しかし、無理をすれば怪我は長引くだけだろう。
それくらいの判断はできる。
だから、仕方なく自分は右手だけで味気ない音を奏でている。
いつもなら時間を忘れるくらいに没頭するそれに、欠片ものめり込めないことに、物足りなさを感じながら。

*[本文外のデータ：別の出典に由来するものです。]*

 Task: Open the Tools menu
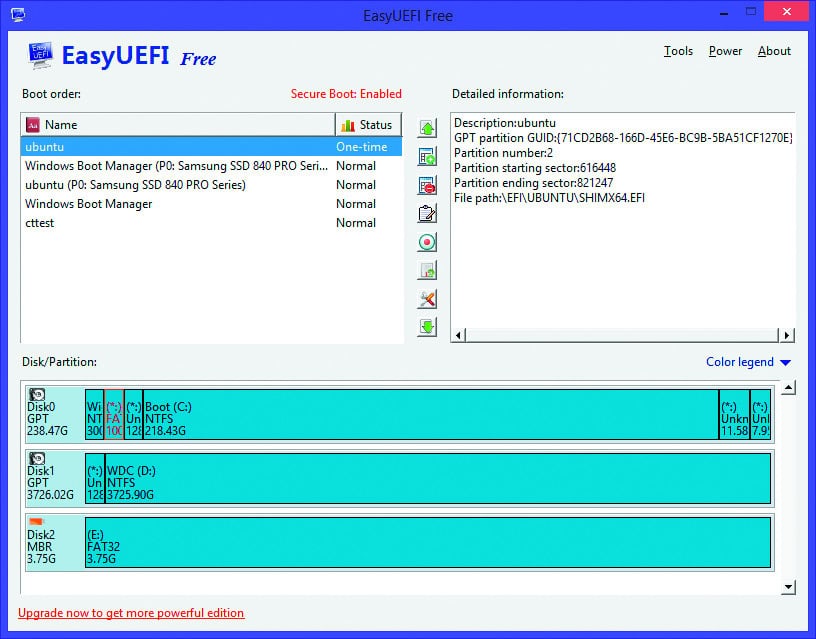tap(678, 51)
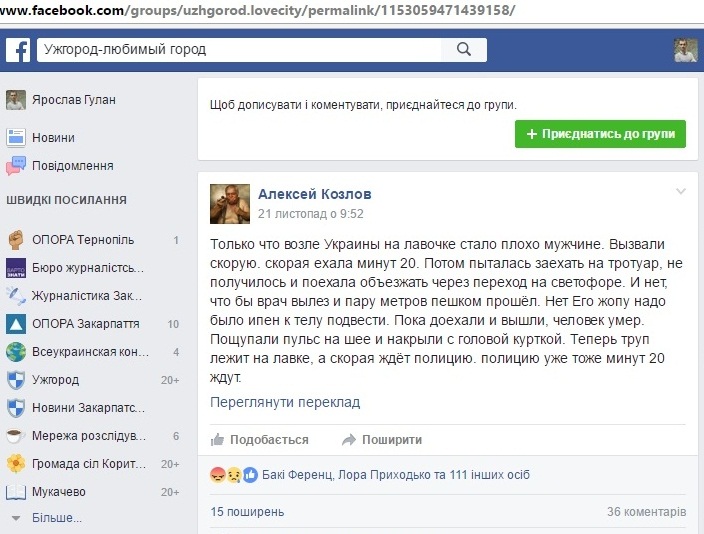Viewport: 704px width, 534px height.
Task: Click the search magnifier button
Action: [464, 49]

そろそろ片手の味気ない演奏をやめて、休む準備でも始めようかと思った時だった。
こんこん、と扉を叩く音がした。

「アドルフ、いいか?」

「入って構わないぞ」

扉の向こうに聞こえた声はヘスラーのもので、アドルフはピアノの前から動くこともなくそう返事を返した。
1軍のメンバーの中でも一番仲が良いヘスラーには、アドルフはあまり気を遣わない。
練習が終わって落ち着いた午後、お互いの部屋を行き来するのもよくあることだ。
連携技について相談したり、他愛のない話をしたり、ピアノを聴いてもらったり聴かせたり、それが日常ではあるのだが、もしも今日、ピアノを聴きに来たのだったらごまかさないといけないな、という考えが頭を掠めて、ピアノをしまった方がよいかと内心で思案する。
しかし、部屋に入ってきたヘスラーは、アドルフが行動を起こす前に、真直ぐにピアノの方に向かってきた。

「ヘスラー?」

椅子に腰掛けたまま、左隣に並んだヘスラーを体半分だけ捻って見上げると、口元に手を当てて何やら譜面をじっと見つめていたヘスラーが、おもむろに右手を差し出した。
鍵盤に向かって。

ぽろ、ぽろ、と不器用に音が鳴る。

面白がってピアノを教えたことはあったが、両手を同時に違う動きで動かすなんて俺には向かないな、お手上げだ、と、文字通りへスラーは両手を上げた。
それ以来、聴くばかりでほとんどピアノに触ることもなかったヘスラーが、自ら進んで鍵盤に指を下ろしている。

ぽろり、ぽろ、と不器用な音の羅列は続く。

随分難しい顔をして、まるで譜面を睨み付けるようで、そんな表情は穏やかなヘスラーには珍しい。
何をそんなに必死になっているのだろう。

「ヘ、ヘスラー?」

いったいどうしたんだと名前を呼ぶと、

「やはり、アドルフのようにはいかないな」

当たり前だが、と、ヘスラーが指を離してこちらを向いた。
そういしたときにはもういつもの穏やかな表情で、にこりとアドルフに笑顔を向ける。

「……それは、簡単に弾かれても困る」

俺は小さい頃からずっと弾いてきたんだから、ほとんど弾いたことのない人間に同じ程度に弾かれたのでは立つ瀬がない。
と、言いかけて、いやそんなことよりも、と思い直す。

「…いったい、どうしたんだ急に。今まで勧めてもほとんど触らなかったじゃないか」

急に音楽に目覚めでもしたのか?
まさかと思いながらそんなことを尋ねると、ヘスラーは笑ってまた、鍵盤に向き直った。

ぽーん、

一音。
低いドの音が長く響いた。

「いや、そういうわけでもないんだが」

「じゃあ、なんだ?」

ぽろ、とヘスラーの指が一つ右にずれた。
短い一音が、レの音を紡ぎだす。

「右手が、」

「?」

右手、と、ヘスラーの右手に目を向けると、違う、ヘスラーが笑った。
ぽろりとまた一音。
優しく優しく、ミが響いた。

「お前の右手が、寂しそうだったから」





「………Danke.」

小さな口の中の呟きは、もしかしたら聞こえなかったかもしれないと思ったのだが、

「Bitte.」

ヘスラーはそう返して微笑んだ。